Friday, October 18, 2002
Green Corner Light bulbs: why pay to pollute? (an update)
What is the light bulb of the 21st century? Perhaps one that lasts ten times longer than a standard incandescent light bulb, uses 1/4-1/3 the amount of electricity, produces the same amount of light, produces the same warm color light, fits into a standard size light socket, goes on instantly without flicker, is quiet, and is reasonably priced? These bulbs already exist: Compact Fluorescent Light bulbs (CFLs). Their features have improved dramatically in the last couple of years, and prices have come down.
Only 10% of the energy used by standard bulbs contributes to light the other 90% is wasted as heat. A quick calculation shows that replacing a 75 watt standard bulb with a 23 watt CFL saves 52 watts over the lifetime of the new bulb, listed as 10,000 hours.
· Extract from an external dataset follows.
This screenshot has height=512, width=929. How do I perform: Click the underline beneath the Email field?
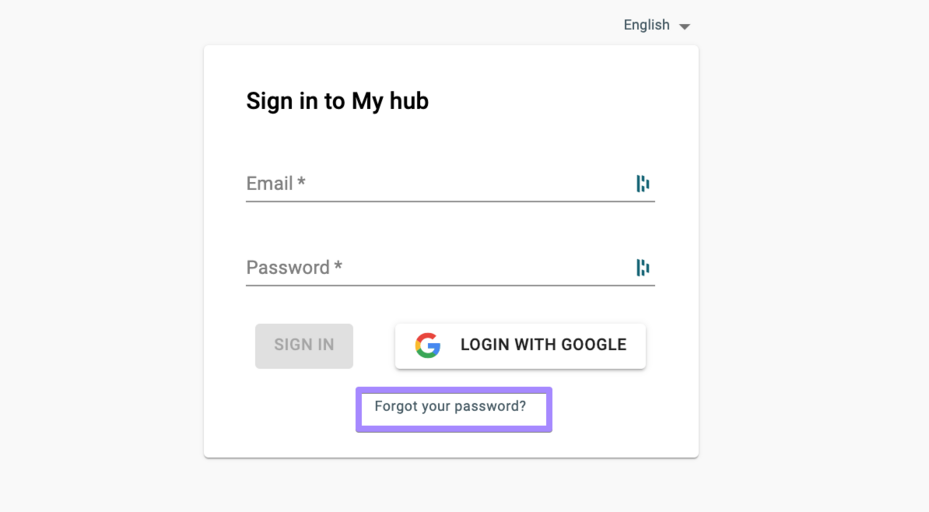pyautogui.click(x=450, y=201)
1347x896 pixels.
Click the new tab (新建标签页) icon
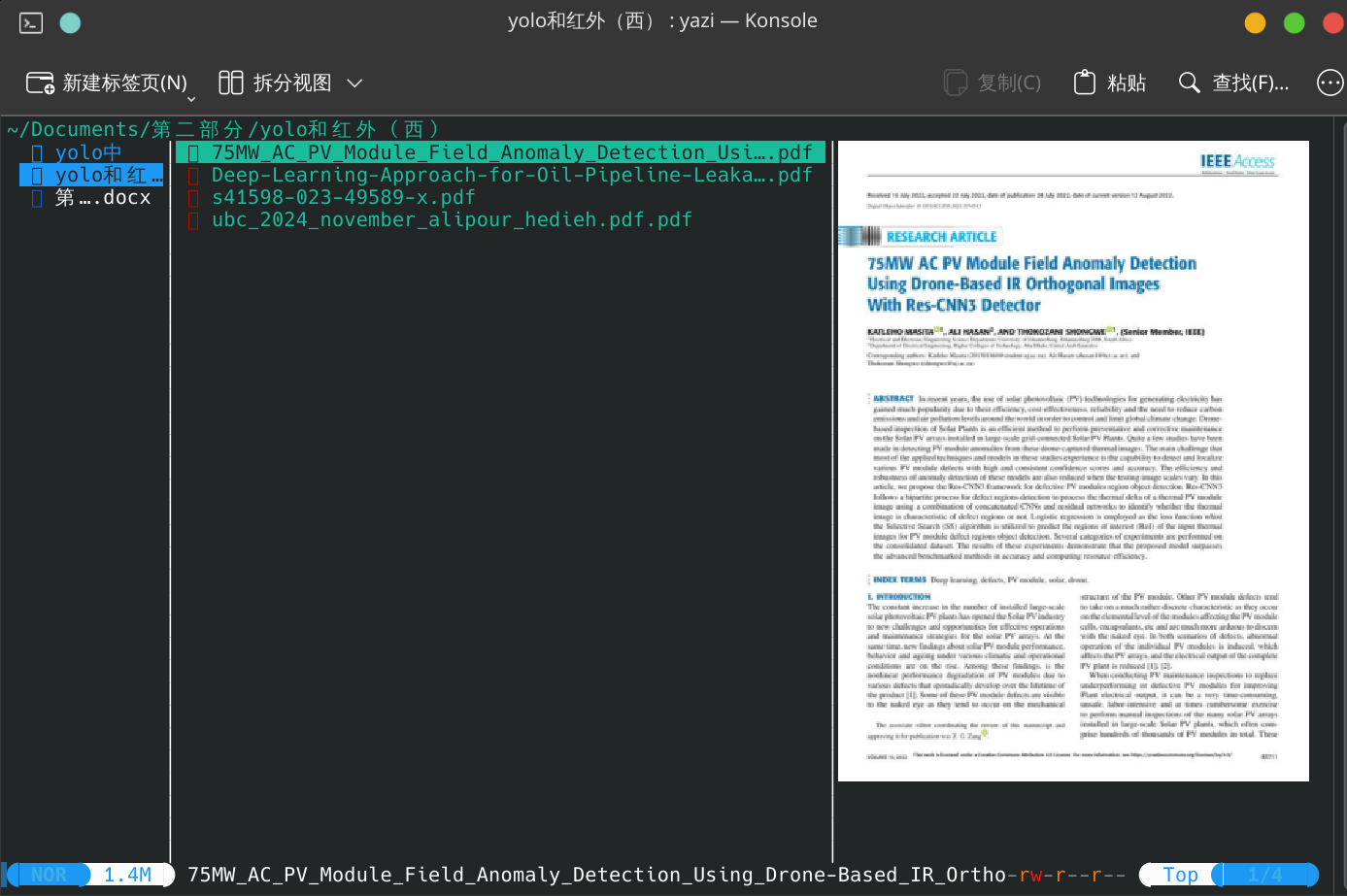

At Carlisle's current electricity prices ($0.114 / kWatt-hr), this savings is $59 over the lifetime of the bulb. Not only are we saving money, but we are avoiding pollution from electricity generation. Like all fluorescents, however, CFLs contain mercury, and therefore require recycling by leaving them with the attendant at the transfer station.
O'Connor Hardware in Billerica has a large CFL assortment and pricing of less than $3 on some bulbs. CFLs will also be sold at the First Religious Society's Harvest Fair from 10-2 on Saturday, October 26.